*Document passage*:
======

Yes.  See questions 35 and 36.  An “exception” of sorts applies for cases of theft, fraud, and negligence.  But in these kinds of cases the content of the contract itself is irrelevant: any extrinsic title that the wronged party has to damages in the case of negligence or crime is a title he has no matter what the contract says (see Question 49).
31) I really don’t get it.  Why again do you say that fixed-income investments in (e.g.) corporations (corporate bonds) are not usury?
A (non-usurious) corporate bond is not secured by any personal guarantees: it is only secured by the corporation itself, which is an asset (something which can be owned and sold) not a person or persons.  A corporate bond is a kind of contract which used to be called a census. An example of a census is an investor paying for seed and supplies for a farmer in exchange for a fixed quota of the farm’s expected output, converted into a regular cash payment.  This is morally licit as long as it is secured by the farm as a bundle of assets or property, not by a personal guarantee from the farmer.
Pope Pius V declared in the bull Cum Onus (January 19, 1569) that the difference between a licit census and usury was that in a licit census, the income and principal were guaranteed by the assets – the farm – and not personally guaranteed by the farmer. Licit census contracts must be secured by a ‘fixed, immobile good’ – alienable property – not by a personal guarantee of repayment.
Modern economic theorists have misunderstood this by assuming that ‘money’ is not a ‘fixed, immobile good’, and therefore conclude that usury doctrine depends upon some particular theory of money which at best no longer applies. But in doing so they fail to make the distinction clearly made by Aquinas (see Question 52) and the Magisterium between actual money (or other alienable property) in the possession of the borrower and a mere personal promise, by the borrower, to repay.
It isn’t that ‘money’ (understood equivocally) fails to be a ‘fixed, immobile good’: it is that a personal IOU, a mere personal promise to repay, fails to be a ‘fixed, immobile good’. Actual money in possession (financial securities or other property conventionally used for exchange), or other property securing the loan, can be alienated from the borrower and repossessed if the borrower stops making census payments. Personal IOU’s cannot be alienated from the borrower and repossessed.
Personally guaranteed census contracts were declared to be illicit, as were census contracts where redemption of the principal could be forced by the buyer (“lender”) before the term of the census contract expired, as were census contracts which could not be redeemed at any time by the seller (“borrower”).

======

*Record set*:
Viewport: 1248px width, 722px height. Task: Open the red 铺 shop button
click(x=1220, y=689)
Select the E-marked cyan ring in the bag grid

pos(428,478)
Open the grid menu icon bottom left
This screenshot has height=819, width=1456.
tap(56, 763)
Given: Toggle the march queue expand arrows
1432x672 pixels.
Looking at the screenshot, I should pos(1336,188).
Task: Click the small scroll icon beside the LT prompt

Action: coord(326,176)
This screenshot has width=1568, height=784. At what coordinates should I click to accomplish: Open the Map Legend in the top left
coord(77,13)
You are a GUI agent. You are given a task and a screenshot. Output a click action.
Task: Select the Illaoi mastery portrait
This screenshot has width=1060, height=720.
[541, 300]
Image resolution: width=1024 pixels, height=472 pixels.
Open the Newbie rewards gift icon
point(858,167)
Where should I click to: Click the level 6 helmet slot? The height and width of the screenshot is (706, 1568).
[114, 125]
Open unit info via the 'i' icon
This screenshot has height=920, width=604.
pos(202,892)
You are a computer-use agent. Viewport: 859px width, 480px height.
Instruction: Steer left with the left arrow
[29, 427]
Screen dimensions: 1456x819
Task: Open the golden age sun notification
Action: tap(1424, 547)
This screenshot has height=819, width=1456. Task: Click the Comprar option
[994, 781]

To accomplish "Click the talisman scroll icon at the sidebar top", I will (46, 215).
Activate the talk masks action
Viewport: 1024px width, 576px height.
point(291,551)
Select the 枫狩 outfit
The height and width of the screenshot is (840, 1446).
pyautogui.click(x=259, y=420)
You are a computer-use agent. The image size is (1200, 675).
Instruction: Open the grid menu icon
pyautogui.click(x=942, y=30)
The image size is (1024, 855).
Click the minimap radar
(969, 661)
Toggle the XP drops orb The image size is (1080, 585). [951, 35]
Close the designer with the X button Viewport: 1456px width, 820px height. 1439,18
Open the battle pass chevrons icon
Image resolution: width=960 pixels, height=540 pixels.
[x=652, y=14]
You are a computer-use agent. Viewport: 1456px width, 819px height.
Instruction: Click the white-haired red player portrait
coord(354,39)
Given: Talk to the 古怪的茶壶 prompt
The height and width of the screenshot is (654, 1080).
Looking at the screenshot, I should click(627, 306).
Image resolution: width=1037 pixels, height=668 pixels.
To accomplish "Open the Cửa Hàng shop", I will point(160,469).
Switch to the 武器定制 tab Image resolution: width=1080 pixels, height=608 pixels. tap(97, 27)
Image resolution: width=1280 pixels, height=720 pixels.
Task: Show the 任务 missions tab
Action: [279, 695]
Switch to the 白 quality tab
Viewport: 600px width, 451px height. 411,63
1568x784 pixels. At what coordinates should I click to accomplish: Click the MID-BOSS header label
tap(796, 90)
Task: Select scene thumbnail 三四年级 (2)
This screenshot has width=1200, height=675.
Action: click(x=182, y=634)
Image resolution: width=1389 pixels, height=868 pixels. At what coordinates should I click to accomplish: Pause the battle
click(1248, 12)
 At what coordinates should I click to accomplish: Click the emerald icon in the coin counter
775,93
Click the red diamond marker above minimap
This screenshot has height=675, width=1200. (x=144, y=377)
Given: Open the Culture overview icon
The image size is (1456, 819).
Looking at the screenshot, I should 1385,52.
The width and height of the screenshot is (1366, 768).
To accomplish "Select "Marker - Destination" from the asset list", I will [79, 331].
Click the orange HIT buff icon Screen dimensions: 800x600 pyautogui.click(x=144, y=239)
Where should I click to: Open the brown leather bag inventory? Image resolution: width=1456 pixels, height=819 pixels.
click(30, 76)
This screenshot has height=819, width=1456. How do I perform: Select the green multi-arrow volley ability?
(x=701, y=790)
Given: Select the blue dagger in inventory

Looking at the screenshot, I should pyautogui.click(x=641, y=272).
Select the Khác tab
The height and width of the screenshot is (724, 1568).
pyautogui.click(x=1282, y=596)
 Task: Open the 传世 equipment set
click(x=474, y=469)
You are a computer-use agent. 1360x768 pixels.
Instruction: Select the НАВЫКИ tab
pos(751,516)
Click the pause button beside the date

======

*Problem set*:
- 1) In the usury passage, what was the name of the bull that Pope Pius V issued on January 19, 1569?
- 2) Rewrite the usury passage from "Modern economic theorists have" to "borrower, to repay.", replacing "misunderstood" with "misread".
- 3) Translate this sentence from the usury passage into Spanish: "Personal IOU’s cannot be alienated from the borrower and repossessed."
Rely only on the usury passage to answer.

*Expected results*:
- 1) Cum Onus

- 2)
Modern economic theorists have misread this by assuming that ‘money’ is not a ‘fixed, immobile good’, and therefore conclude that usury doctrine depends upon some particular theory of money which at best no longer applies. But in doing so they fail to make the distinction clearly made by Aquinas (see Question 52) and the Magisterium between actual money (or other alienable property) in the possession of the borrower and a mere personal promise, by the borrower, to repay.

- 3) Los pagarés personales no pueden ser enajenados del prestatario ni embargados.